I half-walked, half-slid down the path we had made from the top of the hill to our campsite. I pushed through the brush into our clearing. Tabby was there, cross-legged. She was colouring with the scented-marker set I’d got for her birthday—grape and blueberry (her favourite colours) were already depleted.

“Hello, Cat,” I said, wary of sitting with her in my work clothes. “Where’s Grandpa?” I looked around. I listened. Two fears grew: that Dad was missing and that Tabby had been alone.

“He gave you this.” A small hand extended above her head, holding a piece of construction paper.

I read the note. 

“He went that way,” said Tabby, pointing up the hill to the bus stop. Her attention remained fixed on her colouring. From a young age, she’d had an ability to focus—to tune out everything peripheral to her task—which I admired.

“When?” 

“A while.”

I looked the way she had gestured. I looked at her colouring in her book.
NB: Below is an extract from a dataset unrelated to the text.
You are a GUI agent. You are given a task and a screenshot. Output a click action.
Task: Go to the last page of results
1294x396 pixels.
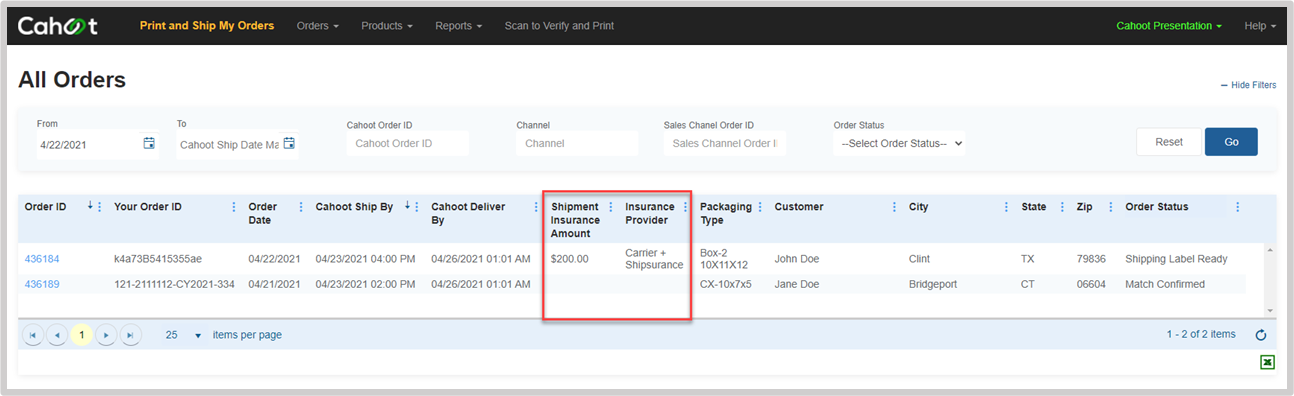point(130,335)
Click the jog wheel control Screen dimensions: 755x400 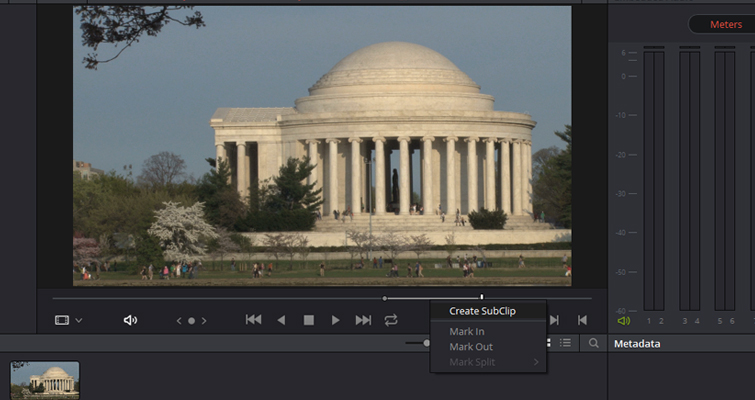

“Come honey,” I said after a long moment. “Get your stuff. We’re leaving.” I kept my voice even, I fought to. 

“Are we bringing the tent?” 

“No,” I said. “We’ll leave it.”

“What about Grandpa?” 

I wanted to sit, to cry. I had taken him from a home and let him down. And, even though I had failed him, he had still come through for me. 

“No,” I said. “He’s going back to uncle Malc.”

 

We climbed the wall of the ravine and turned onto Glen Road, headed south across the bridge.

For the second time that fall, I was abandoning a member of my family. 

Malc I had left victim to himself, alone in an erstwhile dream-home with a wedding tape that wouldn’t play, memories I had scratched from existence in—what I justified as—a failed attempt to bring him back to the surface.

Dad I had tried to rescue, too. But, in the end, I had to look out for my daughter and, despite his fraying memory, the paternal instinct which Mom’s death had amplified returned him to Malc. Even if he would suffer, he would try to help his son.

Halfway across the bridge, Tabby stopped. She liked to stick her hand through the pebble-concrete barricade, to hold it over the canopy of the forest, the drop. I looked for Dad through the bare branches, though I prayed he was already at his destination.

I forced myself to feel nothing, like a submarine clearing its ballast tanks. To feel hollow, to feel the absence of feeling. I cleared a space for eventual feelings—inevitable feelings—that, for now, I had to keep vacant to stay afloat.

After a minute, I tugged Tabby away from the rail and we resumed our long walk to the shelter. She dragged her feet. I felt myself in her hesitation. I felt the part of me that wanted to stay behind, to run back for Dad and Malc. To fight again for my broken family, to heal them or at least make them comfortable as they sank into themselves and away from us. 

But I pulled her on, toward safety and warmth and a roof. That was the mother in me, who had to leave them for her. It was time for us to leave Ravineland.